Criticism of the judgment

  • Former Union law secretary P K Malhotra, who had also headed the Legislative Department in the law ministry, said that through the verdict, the top court is legislating in the domain of Parliament.
  • However, the mode of appointment directed by the SC does not find any place in the Indian Constitution and can be challenged by the executive as judicial activism or judicial overreach.

Government response

  • The government argued that “in the absence of such a law, the President has the constitutional power.” The government has essentially asked the court to exhibit judicial restraint.
  • The three-member committee has not had the best track record with regard to the appointment of the CBI Director. Whether this new appointment procedure will be able to bolster trust and confidence among different stakeholders, on the Election Commission and its impartiality, needs to be seen.

Supreme court’s argument

  • The court in its ruling discusses at length its intention to “maintain a delicate balance” on the separation of powers. The court cannot usurp what is purely a legislative power or function but where there exist veritable gaps or a vacuum legislative field, the Court may not shy away from what essentially would be part of its judicial function.
  • The ruling cites past instances of the Court stepping in to fill a gap in the law, including the Vishaka guidelines to curb sexual harassment in the workplace, and the interpretation of the process of appointment of judges.

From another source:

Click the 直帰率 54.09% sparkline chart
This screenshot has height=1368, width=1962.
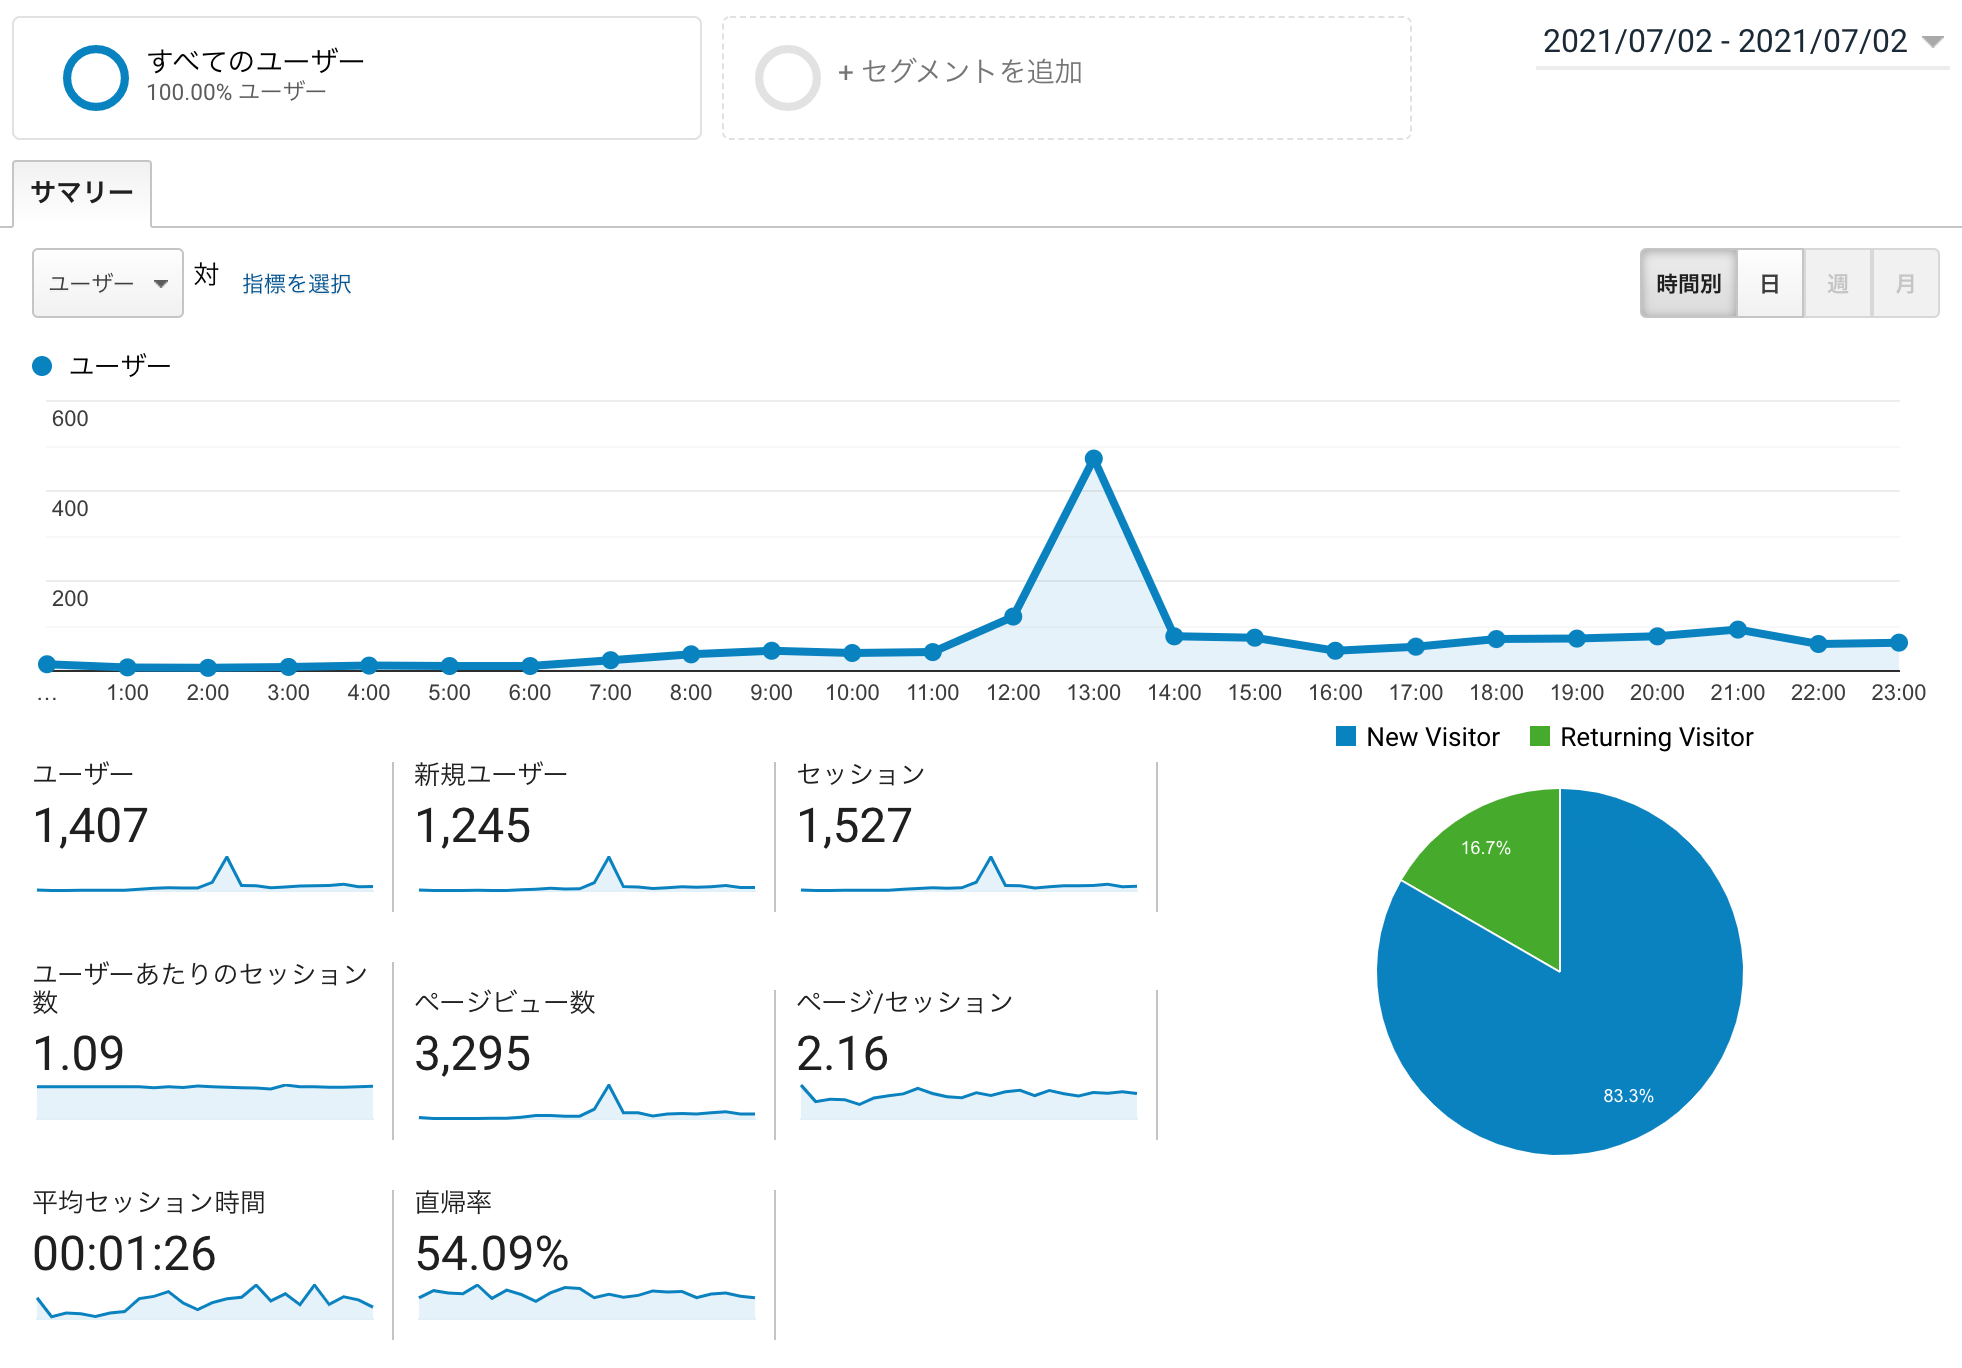[586, 1300]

One more issue highlighted by SC

  • As per Section 4 of the Chief Election Commissioner and Other Election Commissioners (Conditions of Service) Act, 1991, the Chief Election Commissioner is entitled to a term of 6 years, but they have to vacate the office upon attaining the age of 65 years.
  • The SC Bench had enquired during the proceedings that to fulfill the mandate of the provision, the Government could have considered an officer who could have completed the full term of six years.
  • But none of the Election commissioners have been able to complete the 6-year tenure. The Supreme Court observed that the appointment of an Election Commissioner with a tenure of fewer than six years is a clear breach of law pursuant to the provisions of the Act of 1991.

Conclusion

  • Article 324(2) vested the Parliament with the job of framing a law to determine the appointment procedure, and to that effect, SCI’s directions are temporary in nature, until the legislative vacuum is filled.
  • However, the judgment will have a precedential value in that any law passed under Article 324(2) will be tested on the touchstone of whether it adequately protects the independence of the Election Commission from the executive.
  • As far as the effectiveness of this scheme of appointment is concerned, the track record of this three-member committee has not been impressive, and it remains to be seen whether the state of the ECI remains the same, improves, or worsens.

“An Election Commission which does not ensure free and fair poll as per the rules of the game, guarantees the breakdown of the foundation of the rule of law.”